Soundgarden, “Limo Wreck” (live), in https://www.youtube.com/watch?v=vrnxtk-zP0k
Na alta roda dos figurões e dos seus satélites, os aspirantes que, todavia, não passam de figurantes, vive-se numa imersão de fingimentos. As bocas críticas – os visados diriam: as bocas maledicentes – terçam enredos conspirativos que deixam os mandantes emaranhados numa teia de confirmações. Invertido o ónus da prova, são condenados pela suspeição até prova em contrário. Casos há em que a má formação que serve de aval às críticas contundentes tem o lastro prévio de condenações em tribunal.
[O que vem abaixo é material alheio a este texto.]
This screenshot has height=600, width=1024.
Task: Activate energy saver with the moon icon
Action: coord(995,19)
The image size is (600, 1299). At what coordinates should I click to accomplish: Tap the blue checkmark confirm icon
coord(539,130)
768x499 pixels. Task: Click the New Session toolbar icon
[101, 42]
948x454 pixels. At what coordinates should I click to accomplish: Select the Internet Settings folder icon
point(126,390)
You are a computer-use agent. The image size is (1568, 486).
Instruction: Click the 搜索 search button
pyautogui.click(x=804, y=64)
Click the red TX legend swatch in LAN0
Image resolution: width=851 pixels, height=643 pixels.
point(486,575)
Todavia, haveria de nascer o dia da sua homenagem.
Na alta roda montada a preceito, vozes que foram outrora ouvidas em acerbadas críticas ao homenageado sobem a palco e escrevem os capítulos de uma hagiografia. Desce a cortina sobre o passado, esquecem-se as palavras críticas, cauterizadas por cicatrizes a preceito, e eleva-se o homenageado à condição beata.
Até para fingir é preciso saber fingir. Num palimpsesto de fingimentos, um em cima do outro e o último só à espera da melhor circunstância para ser desmentido no opúsculo de um fingimento neófito. Ou a memória tem curto pavio, ou a cerviz das pessoas dobra com flexibilidade réptil. E as pessoas, as mesmas que do homenageado diziam o que Maomé não diz do toucinho, comparecem em peso à cerimónia e com genuflexões alimentam a entronização da personagem soez e canhestra que deles próprios terá, em determinada ocasião, emitido juízos em desabono.
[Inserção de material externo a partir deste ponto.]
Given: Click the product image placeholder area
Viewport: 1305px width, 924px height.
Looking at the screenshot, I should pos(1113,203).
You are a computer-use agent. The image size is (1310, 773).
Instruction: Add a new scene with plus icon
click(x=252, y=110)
Este é um intempestivo exercício de lavagem coletiva da memória. Como se um milagre súbito tivesse concorrido para a revisão da memória dada e as pessoas rendessem homenagem encomiástica a quem foram seus diletos críticos. O fingimento que medra dentro de um fingimento deixa tudo imerso numa confusa nebulosa, não se desse o caso de o fingimento ser o manual de instruções com mais saída no mercado. Ou então, um fingimento por dentro de um fingimento deixa de ser fingimento.
A hagiografia esgotou-se no dia do cerimonial. No dia seguinte, vingando a desmemória seletiva, já ninguém evoca a hagiografia. Provavelmente, nem o hagiografado, diligente praticante da hipocrisia vertida na sequência interminável de fingimentos que se acumulam num fingimento de proporções bíblicas. O homem situado ao nível dos anjos pactuou com a encenação, num delírio coletivo que só encontra explicação pela atração vertiginosa das pessoas pela continuidade dos fingimentos.
O dia seguinte foi um dia normal. As bocas voltaram às falas verrinosas. O homenageado não é um santo e a hagiografia da véspera foi apressada e sem significado. Ficou confirmado o estado da humanidade, sentada num imenso palco que aloja múltiplos fingimentos. Talvez estas vidas sejam uma metáfora do complexo teatro em curso. E valha a pena mudar o significado de hipocrisia.